**Cosa fare:** Nel brano sul Reddito d'Inclusione Sociale, quali impegni devono assumere i beneficiari e i membri del nucleo familiare tra 18 e 59 anni ritenuti abili al lavoro? Elencali tutti.

**Brano scelto:**
####################

Lavoro: I beneficiari e tutti i membri del nucleo famigliare tra 18 e 59 anni ritenuti abili al lavoro devono attivarsi nella ricerca di un’occupazione, dare disponibilità a iniziare un’occupazione offerta dai Centri per l’impiego e a frequentare attività di formazione o riqualificazione professionale.

Costi: La spesa complessiva della misura – a regime – sarà intorno a 5,5 miliardi di euro. Prevista una fase di quattro annualità.

 

Il percorso attuativo 

Il Reddito d’Inclusione Sociale è introdotto gradualmente, lungo un cammino articolato in quattro annualità. L’utenza viene ampliata annualmente e così il quarto anno della transizione corrisponde al primo a regime, cioè quello a partire dal quale il Reis è rivolto a tutte le famiglie in povertà assoluta.

Il progressivo allargamento dell’utenza segue il principio di “dare prima a chi sta peggio”. Detto altrimenti, si comincia da coloro i quali versano in condizioni economiche più critiche e progressivamente si copre anche chi sta “un po’ meno peggio” sino a rivolgersi – a partire dal quarto anno – a tutti i nuclei in povertà assoluta.

####################

**Sezione dati:**
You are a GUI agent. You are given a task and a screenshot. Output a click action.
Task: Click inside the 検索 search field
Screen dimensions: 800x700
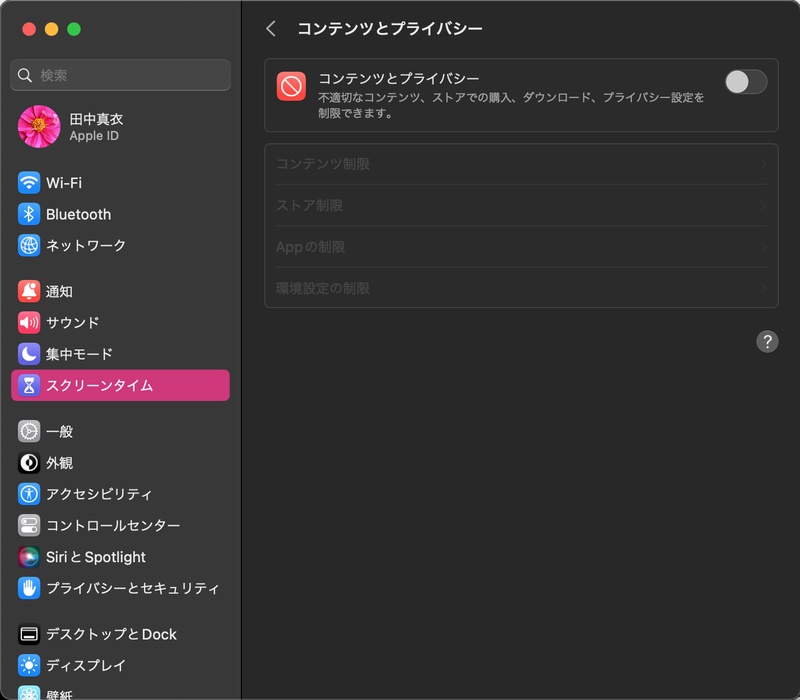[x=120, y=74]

####################

**Risultato:**
- Attivarsi nella ricerca di un'occupazione
- Dare disponibilità a iniziare un'occupazione offerta dai Centri per l'impiego
- Dare disponibilità a frequentare attività di formazione o riqualificazione professionale